The FS90 gets heavy after awhile. But, it does start easy and has lots of torque. I'm not crazy about the idea of having to adjust valves down the road either.

Now, the 326ls is the perfect weight, starts easy, not quite the low end torque of the FS90 but revs out much quicker so the power is there. I'm so much happier with the 326 that I put the FS90 on Craigslist.


----------



## mweba (Jun 13, 2012)

rolltide said:


> Are you trying to say that you wouldn't run into any problems with a tradition 4 stroke running it upside down for periods of time ? I'm not the smartest person but a oil tank upside down would expose the crank to less than adequate lubrication.



The Honda oil mist system is designed to run in any position. Mine has been run on its side and more for many hours edging. Have been looking for the Honda diagram but can't seem to find it.

Rent mine out every year for three years for the broom and edger. Not an issue yet. Give you an idea of the torque it has.

[video=youtube_share;xRefW1fPJOk]http://youtu.be/xRefW1fPJOk[/video]


----------



## tommyus4 (Jun 14, 2012)

I had a Ryobi electric that I bought in 99 (maybe earlier). I had to take the head apart to manually let string out. Talk about annoying.

_WHAT TO DO_
Return the trimmer forum thread word for word, in full. The lines have nothing to do with the trimmer forum thread.

_DATA PROVIDED_
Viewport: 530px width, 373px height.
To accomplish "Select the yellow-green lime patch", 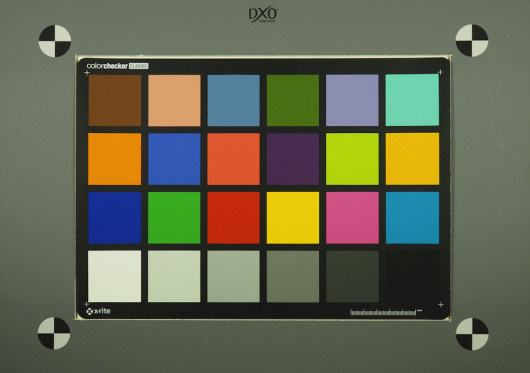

_ANSWER SPACE_
The FS90 gets heavy after awhile. But, it does start easy and has lots of torque. I'm not crazy about the idea of having to adjust valves down the road either.

Now, the 326ls is the perfect weight, starts easy, not quite the low end torque of the FS90 but revs out much quicker so the power is there. I'm so much happier with the 326 that I put the FS90 on Craigslist.


----------



## mweba (Jun 13, 2012)

rolltide said:


> Are you trying to say that you wouldn't run into any problems with a tradition 4 stroke running it upside down for periods of time ? I'm not the smartest person but a oil tank upside down would expose the crank to less than adequate lubrication.



The Honda oil mist system is designed to run in any position. Mine has been run on its side and more for many hours edging. Have been looking for the Honda diagram but can't seem to find it.

Rent mine out every year for three years for the broom and edger. Not an issue yet. Give you an idea of the torque it has.

[video=youtube_share;xRefW1fPJOk]http://youtu.be/xRefW1fPJOk[/video]


----------



## tommyus4 (Jun 14, 2012)

I had a Ryobi electric that I bought in 99 (maybe earlier). I had to take the head apart to manually let string out. Talk about annoying.